I have an old Debian 7.11 box that needs an SSL certificate renewed. I want to replace the existing, manually installed certificate issued by Comodo.
You can check the expiry date with something like:
echo | openssl s_client -connect pikedom.com:443 | openssl x509 -noout -dates
Given the age of the operating system and being EOF, I don’t want to use apt-get as its unlikely to work. Here I will install it manually with the assistance of acme.sh, which has zero dependencies. To install it:
curl https://get.acme.sh | sh
This will:
- Create a directory ~/.acme.sh/ where all certs will be stored.
- Create an alias for acme.sh=~/.acme.sh/acme.sh
- And create a cronjob to check and renew certs.
You can check the cronjob was created with:
root@nginx:~# crontab -l 55 0 * * * "/root/.acme.sh"/acme.sh --cron --home "/root/.acme.sh" > /dev/null
As I already have a web server, Nginx, running, I will be using acme.sh in webroot mode. First I need to configure Nginx with a location directive for the LetsEncrypt certificate challenge to use.
root@nginx:~# vim /etc/nginx/snippets/letsencrypt-webroot
Make sure the web root is correct for you:
location /.well-known/acme-challenge/ {
alias /var/www/prod/.well-known/acme-challenge/;
}
Edit the main configuration file to make Nginx aware of this directive.

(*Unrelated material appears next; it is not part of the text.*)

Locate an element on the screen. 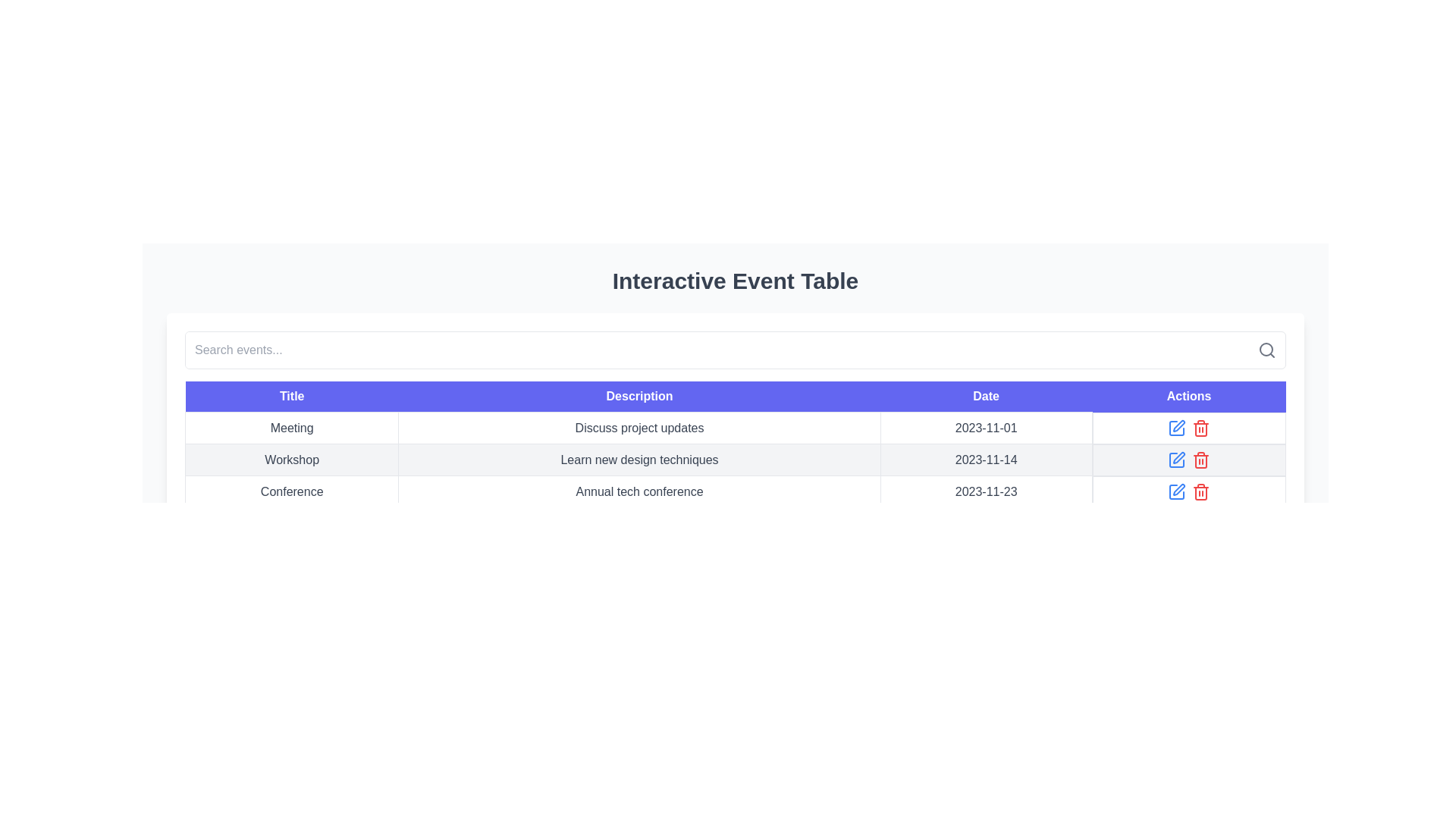 This screenshot has width=1456, height=819. the blue edit icon located in the 'Actions' column of the first row, positioned to the right of the date '2023-11-01', to initiate the edit action is located at coordinates (1188, 428).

root@nginx:~# vim /etc/nginx/sites-available/pikedom.com.conf
Add the web root line:
server {
# Rewrite to correct server name
listen 443 ssl default_server;
...
...
# acme.sh dir
include snippets/letsencrypt-webroot;
}
}
Do a quick configuration test for errors:
root@nginx:~# nginx -t nginx: the configuration file /etc/nginx/nginx.conf syntax is ok nginx: configuration file /etc/nginx/nginx.conf test is successful
Restart the Nginx service.
root@nginx:~# service nginx restart [ ok ] Restarting nginx: nginx.

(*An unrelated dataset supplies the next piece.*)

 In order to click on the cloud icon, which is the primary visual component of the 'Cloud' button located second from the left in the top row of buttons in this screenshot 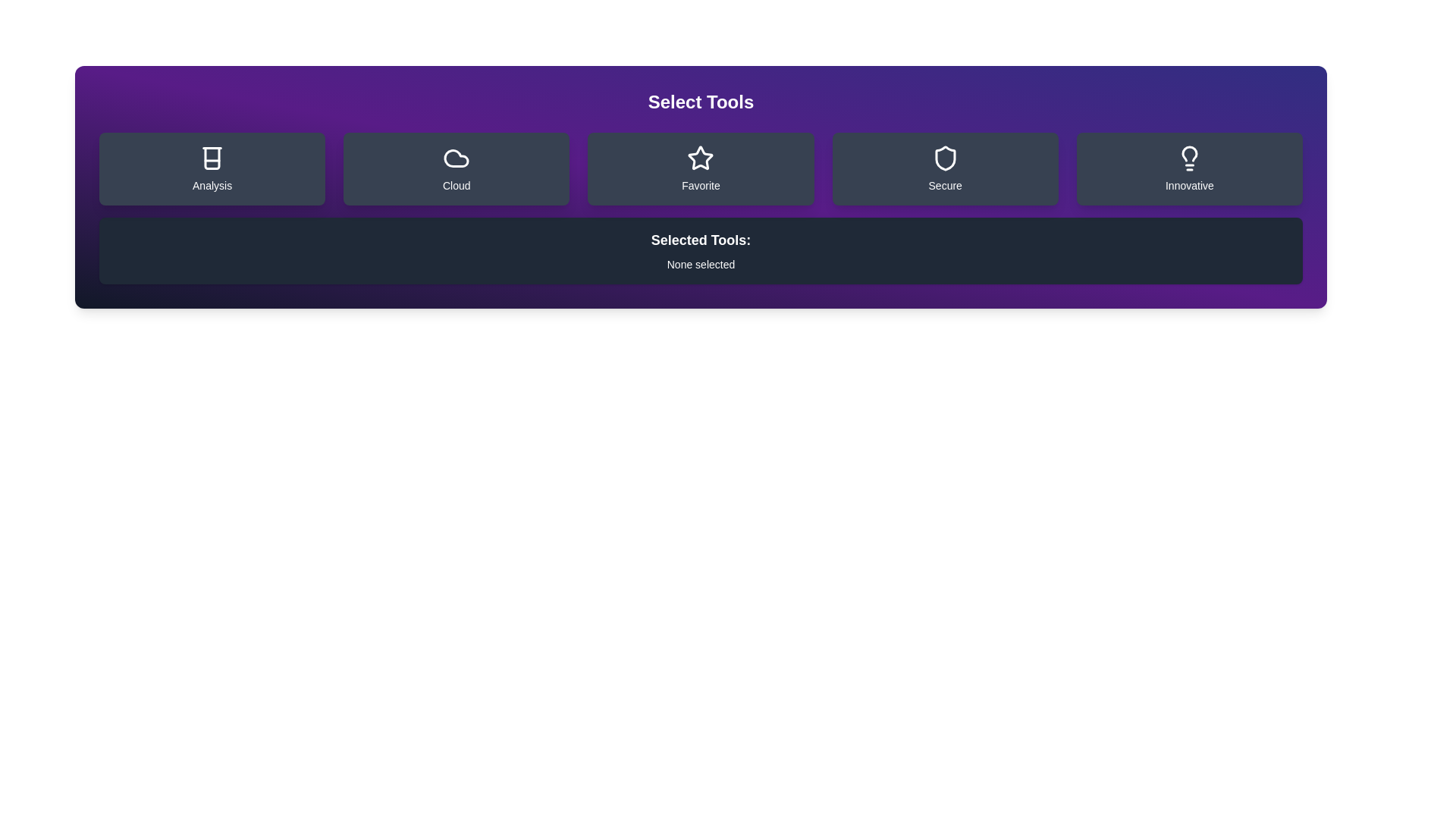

You will also need to logout from your SSH session and then back in. Otherwise you’ll get a “command not found” error when trying to use acme.sh.
root@nginx:~# exit
Once logged back in, we can issue the certificates. Here I issue one covering two domains:
root@nginx:~# acme.sh --issue -d pikedom.com -d www.pikedom.com --webroot /var/www/prod/
If this was successful, you should see output similar to the following:
[Fri Jul 3 18:58:16 UTC 2020] Cert success. -----BEGIN CERTIFICATE----- ... -----END CERTIFICATE----- [Fri Jul 3 18:58:16 UTC 2020] Your cert is in /root/.acme.sh/pikedom.com/pikedom.com.cer [Fri Jul 3 18:58:16 UTC 2020] Your cert key is in /root/.acme.sh/pikedom.com/pikedom.com.key [Fri Jul 3 18:58:16 UTC 2020] The intermediate CA cert is in /root/.acme.sh/pikedom.com/ca.cer [Fri Jul 3 18:58:16 UTC 2020] And the full chain certs is there: /root/.acme.sh/pikedom.com/fullchain.cer
Edit the main configuration file.
root@nginx:~# vim /etc/nginx/sites-available/pikedom.com.conf
And comment out the old entries and enter the following new entries:
server {
listen 443 ssl;
# Enable this if using HTTPS
add_header Strict-Transport-Security "max-age=63072000";
server_name www.pikedom.com;
...
## Server certificate and key.
ssl_certificate /var/www/prod/certs/pikedom.com.fullchain.pem;
ssl_certificate_key /var/www/prod/certs/pikedom.com.key.pem;
# disabled old entries:
#ssl_certificate /etc/ssl/certs/pikedom.com.comodo.fullchain.crt;
#ssl_certificate_key /etc/ssl/private/pikedom.com.comodo.key;
...
}
Check the configuration file for typos:
root@nginx:~# nginx -t nginx: the configuration file /etc/nginx/nginx.conf syntax is ok nginx: configuration file /etc/nginx/nginx.conf test is successful
And finally restart nginx:
root@prod:~# service nginx restart [ ok ] Restarting nginx: nginx.
You can check the new cert with the below command from a Linux workstation.
echo | openssl s_client -connect pikedom.com:443 | openssl x509 -noout -dates
That’s it! The cert should renew every 60 days.